Cefalea, Regioni in corsa contro i ritardi

Il Decreto attuativo per finanziare con 10 milioni di euro progetti innovativi di presa in carico delle persone con cefalea primaria cronica è arrivato con due anni di ritardo, nel marzo 2023 anziché a febbraio 2021. Per le Regioni – sottolineano dall’Osservatorio guidato da Aceti – meno di due anni per progettazione, implementazione e valutazione, con scadenze ravvicinate: presentazione entro dicembre 2023, chiusura dei progetti entro dicembre 2024 e rendicontazione entro gennaio 2025.
La maggior parte delle Regioni ha rispettato i termini per la presentazione dei progetti, ma l’analisi Salutequità mostra che solo 3 regioni hanno anticipato i dati con dichiarazioni, comunicati o documenti.
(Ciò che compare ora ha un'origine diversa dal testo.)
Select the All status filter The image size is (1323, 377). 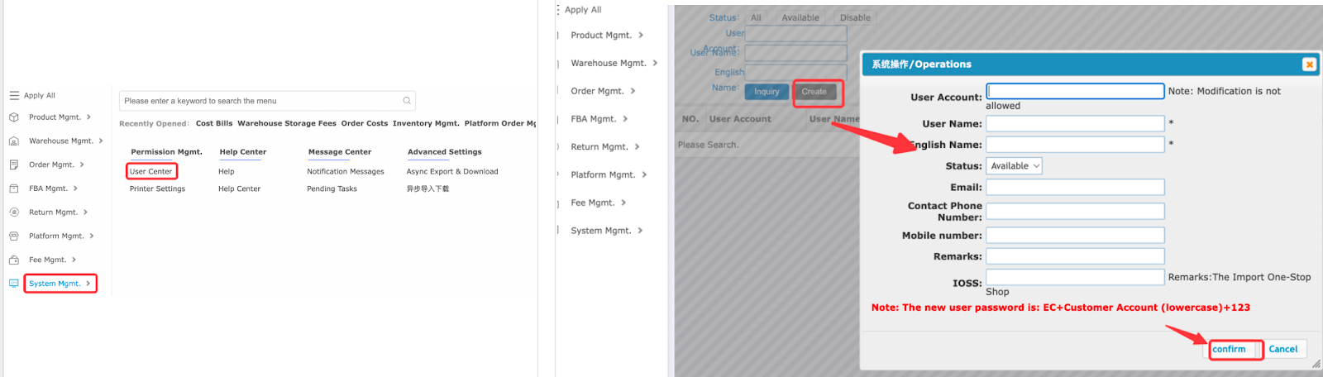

I progetti hanno obiettivi differenziati – riduzione dei tempi diagnostici, definizione di Pdta, telemedicina, campagne informative, formazione di medici di famiglia e pediatri – e raramente includono stanziamenti aggiuntivi oltre ai fondi ministeriali, con il Veneto che spicca con uno stanziamento aggiuntivo di 50.000 euro mentre Puglia e Piemonte sono in fase di valutazione.

Gli indicatori individuati dalle Regioni per monitorare il successo degli interventi sono eterogenei: si va dalla piattaforma di telemedicina e dai rinnovi di piano terapeutico attraverso televisita, al numero di centri che rispondono a una survey di mappatura; dal numero di persone prese in carico con farmaci innovativi rispetto agli aventi diritto, all’impatto della riorganizzazione territoriale sui Pronto soccorso, fino al numero di professionisti formati. Non esiste una piattaforma informatizzata unica o un report di sintesi che possa aiutare ad avere una linea di indirizzo unica, «rischiando così – è l’osservazione di Salutequità – di incrementare ulteriormente le disuguaglianze sul territorio e di compromettere l’efficacia complessiva dell’intervento».